PAD is a condition in which the arteries are narrowed outside the heart specifically lower extremities arteries, reducing blood flow in the peripheral artery [1, 2]. Most PAD is asymptomatic, but if it continues untreated, the muscles will be starved of oxygen, and claudication will appear [2]. Recently, trimetazidine, an anti-ischemic agent, has been introduced for patients with PAD as the clinician might consider its therapeutic effect on skeletal muscle could resemble its well-known beneficial effect in the myocardial muscle of patients with stable coronary artery disease. Regarding the authors' knowledge, this current meta-analysis and systematic review was the first research addressing this issue [13].

Trimetazidine is a cytoprotective medication that, through several mechanisms of action, normalizes metabolic abnormalities in low-flow ischemia. The most well-known way trimetazidine works is by preventing the oxidation of free fatty acids (FFA) [13]. Trimetazidine accelerates the metabolism of glucose by specifically blocking long-chain 3-ketoacyl coenzyme A thiolase (LC 3-KAT), the FFA-oxidation pathway’s last enzyme [13, 14]. Additionally, trimetazidine improves the activity of the enzyme pyruvate dehydrogenase, which reduces the amount of oxygen used during the synthesis of adenosine 5′-triphosphate (ATP), creating hydrogen ions, the amount of intracellular acidosis, and the reduced accumulation of calcium ions [13]. Another aspect of the action of trimetazidine mechanism that may be crucial for people with cardiovascular disease, including those who have chronic heart failure (CHF), is its direct suppression of cardiac fibrosis through enhancing connective tissue growth factor (CTGF) [13].

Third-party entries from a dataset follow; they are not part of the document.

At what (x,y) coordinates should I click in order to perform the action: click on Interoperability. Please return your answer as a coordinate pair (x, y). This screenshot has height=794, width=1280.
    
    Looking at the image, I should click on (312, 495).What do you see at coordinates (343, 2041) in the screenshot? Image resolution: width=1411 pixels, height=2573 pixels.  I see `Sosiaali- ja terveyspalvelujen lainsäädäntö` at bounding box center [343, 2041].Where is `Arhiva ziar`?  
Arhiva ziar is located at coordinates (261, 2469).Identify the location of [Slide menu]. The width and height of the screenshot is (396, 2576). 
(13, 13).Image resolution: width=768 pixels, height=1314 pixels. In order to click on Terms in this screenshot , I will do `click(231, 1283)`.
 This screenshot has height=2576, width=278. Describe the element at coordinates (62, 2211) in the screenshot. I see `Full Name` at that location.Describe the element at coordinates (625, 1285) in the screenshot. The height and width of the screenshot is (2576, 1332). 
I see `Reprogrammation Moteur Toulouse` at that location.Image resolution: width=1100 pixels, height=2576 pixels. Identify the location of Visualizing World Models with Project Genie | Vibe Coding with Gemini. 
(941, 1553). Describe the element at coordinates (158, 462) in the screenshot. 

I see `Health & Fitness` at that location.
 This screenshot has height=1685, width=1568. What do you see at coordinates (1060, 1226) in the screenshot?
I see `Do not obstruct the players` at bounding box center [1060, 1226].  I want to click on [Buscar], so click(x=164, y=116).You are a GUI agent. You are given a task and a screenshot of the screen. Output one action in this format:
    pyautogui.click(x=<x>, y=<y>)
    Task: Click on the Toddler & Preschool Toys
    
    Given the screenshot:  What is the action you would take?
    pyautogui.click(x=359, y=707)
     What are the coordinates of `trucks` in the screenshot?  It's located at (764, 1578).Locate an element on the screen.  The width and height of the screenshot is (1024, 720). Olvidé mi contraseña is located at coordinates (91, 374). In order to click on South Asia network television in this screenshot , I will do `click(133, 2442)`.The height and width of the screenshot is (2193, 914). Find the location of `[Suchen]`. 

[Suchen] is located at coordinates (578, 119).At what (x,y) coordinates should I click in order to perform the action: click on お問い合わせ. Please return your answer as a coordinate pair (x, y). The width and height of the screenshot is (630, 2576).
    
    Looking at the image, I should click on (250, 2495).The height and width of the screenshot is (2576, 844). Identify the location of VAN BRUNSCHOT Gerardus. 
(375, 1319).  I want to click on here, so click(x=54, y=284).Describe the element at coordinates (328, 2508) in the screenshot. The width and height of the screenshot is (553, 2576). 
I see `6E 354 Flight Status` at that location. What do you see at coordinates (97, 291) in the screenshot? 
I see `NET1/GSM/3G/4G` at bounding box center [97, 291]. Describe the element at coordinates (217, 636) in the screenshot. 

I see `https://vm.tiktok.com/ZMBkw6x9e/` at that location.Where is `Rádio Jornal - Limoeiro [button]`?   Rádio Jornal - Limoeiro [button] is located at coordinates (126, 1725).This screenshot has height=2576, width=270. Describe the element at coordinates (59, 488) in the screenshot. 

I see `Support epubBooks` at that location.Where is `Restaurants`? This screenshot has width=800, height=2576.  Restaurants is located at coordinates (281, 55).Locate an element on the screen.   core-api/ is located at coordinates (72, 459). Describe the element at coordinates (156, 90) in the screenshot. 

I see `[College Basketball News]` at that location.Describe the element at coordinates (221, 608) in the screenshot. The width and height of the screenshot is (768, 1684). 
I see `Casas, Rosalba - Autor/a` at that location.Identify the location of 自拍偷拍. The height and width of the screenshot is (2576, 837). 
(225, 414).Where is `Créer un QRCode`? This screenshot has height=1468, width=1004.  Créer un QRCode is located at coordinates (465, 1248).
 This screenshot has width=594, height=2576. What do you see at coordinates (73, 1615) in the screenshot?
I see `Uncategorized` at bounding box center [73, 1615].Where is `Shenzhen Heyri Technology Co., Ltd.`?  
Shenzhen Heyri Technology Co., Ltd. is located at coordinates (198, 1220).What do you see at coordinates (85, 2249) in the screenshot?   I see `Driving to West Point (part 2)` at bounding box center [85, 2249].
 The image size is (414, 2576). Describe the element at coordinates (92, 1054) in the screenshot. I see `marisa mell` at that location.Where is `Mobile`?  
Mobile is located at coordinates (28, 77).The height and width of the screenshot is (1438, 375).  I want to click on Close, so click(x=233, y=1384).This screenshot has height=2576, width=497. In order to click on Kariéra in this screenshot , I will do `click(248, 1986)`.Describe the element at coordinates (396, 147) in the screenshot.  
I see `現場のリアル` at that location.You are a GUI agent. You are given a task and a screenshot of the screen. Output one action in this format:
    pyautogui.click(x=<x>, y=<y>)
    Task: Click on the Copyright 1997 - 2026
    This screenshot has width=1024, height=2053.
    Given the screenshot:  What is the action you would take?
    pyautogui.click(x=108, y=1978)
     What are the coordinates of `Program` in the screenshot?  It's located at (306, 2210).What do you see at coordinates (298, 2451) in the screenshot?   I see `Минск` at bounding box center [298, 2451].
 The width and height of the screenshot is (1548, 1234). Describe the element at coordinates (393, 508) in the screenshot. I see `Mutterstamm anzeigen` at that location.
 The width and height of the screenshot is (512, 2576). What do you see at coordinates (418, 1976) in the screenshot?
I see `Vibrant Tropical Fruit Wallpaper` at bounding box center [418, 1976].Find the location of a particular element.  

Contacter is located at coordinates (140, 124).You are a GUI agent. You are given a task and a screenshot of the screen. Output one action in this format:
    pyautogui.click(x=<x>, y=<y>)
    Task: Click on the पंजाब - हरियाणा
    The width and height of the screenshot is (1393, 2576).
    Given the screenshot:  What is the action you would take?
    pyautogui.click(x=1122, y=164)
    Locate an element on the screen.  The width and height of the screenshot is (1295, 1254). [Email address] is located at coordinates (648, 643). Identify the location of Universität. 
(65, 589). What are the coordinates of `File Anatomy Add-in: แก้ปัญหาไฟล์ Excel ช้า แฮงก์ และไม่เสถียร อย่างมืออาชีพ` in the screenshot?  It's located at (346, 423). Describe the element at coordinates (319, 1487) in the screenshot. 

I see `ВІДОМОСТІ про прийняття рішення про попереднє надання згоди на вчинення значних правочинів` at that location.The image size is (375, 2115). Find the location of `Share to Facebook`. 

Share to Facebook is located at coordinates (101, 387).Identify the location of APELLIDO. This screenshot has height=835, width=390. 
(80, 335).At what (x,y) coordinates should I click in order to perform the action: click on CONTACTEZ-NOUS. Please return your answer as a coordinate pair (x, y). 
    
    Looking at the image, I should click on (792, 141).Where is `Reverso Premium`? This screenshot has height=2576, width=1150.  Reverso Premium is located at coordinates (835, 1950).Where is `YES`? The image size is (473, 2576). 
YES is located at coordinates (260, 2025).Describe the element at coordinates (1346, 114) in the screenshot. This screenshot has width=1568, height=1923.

ABI is a simple, feasible, non-invasive, and affordable test tool for diagnosing PAD [15]. According to AHA, PAD is diagnosed when ABI is ≤ 0.9 [16]. As ABI reflects the degree of arterial occlusion due to lumen narrowing, it could be used as one of the therapeutic parameters in PAD [17]. Our included study individually showed that ABI improvement between trimetazidine-receiving and control at the end of the study did not look markedly different. It is confirmed by our pooled finding, which also found insignificant differences in SMD between groups. This finding could happen as trimetazidine did not work on the pathogenesis and pathophysiology of plaque formation. However, this conclusion should be considered an interim finding in the setting of the scarcity of evidence as the therapy evaluation was considered short (3 and 6 months).

Progressive deterioration of the arterial lesion causes claudication and reduces walking capacity. Clinical evidence of a decline in walking ability at POT and MWD supports this theory. This test is often done until the pain becomes more severe at a steady pace and flat surface. According to the Fontaine or Rutherford classification, MWD is the major index for determining the severity of PAD. [18]

Our pooled finding suggested that the MWD improvement was notably higher in trimetazidine than in control groups. This finding is in line with the backgrounding theories on trimetazidine administration in patients with intermittent claudication. Reduced blood flow and oxygenation distal to the lumen narrowing promotes cellular anaerobic metabolism, leading to the lactic acid build-up in the interstitium. Growth factors and inflammatory cytokines release are also increased as the muscle tissue is hypoxic. The build-up of anaerobic metabolites and endogenous substances led to various receptors and channels of upregulation involved in sensory input transmission and perceived as pain stimuli by the central nervous system [11]. According to a prior study, the maximal rate of adenosine triphosphate (ATP) synthesis in skeletal muscle mitochondria was positively correlated with the activity level of the muscle during treadmill activity, and the walking distance of those with PAD was inversely related to their adenosine diphosphate concentration (ADP) [19]. Trimetazidine works by optimizing aerobic metabolism in skeletal muscle and reducing the amount of oxygen needed to produce ATP [13]. This could lead to less and delay of lactic acid, proton, proinflammatory cytokines, and growth factors accumulation that could stimulate pain in peripheral nerve ending [11]. The patients eventually could perform longer walking distances as the pain improves. This possible explanation could also explain better MWT and POT in trimetazidine receiving compared to the control group, as reported by Chu et al. [20]

However, this present review possesses several limitations. The number of pooled data was considerably low (n = 378 patients). One of the included studies did not undergo randomization, and another might have a selection of reported result issues. Moreover, there was a study with unequal baseline characteristics rendering carefulness in responding to this research findings. Also, we could not carry out a subgroup analysis because there were no data on PAD patients with or without history of coronary artery disease in any of the included studies. However, as far as our knowledge, this study is the first systematic review addressing the trimetazidine administration in PAD and could contribute to providing a summary of recent evidence and be a stepping stone for further exploration to enrich data in this field.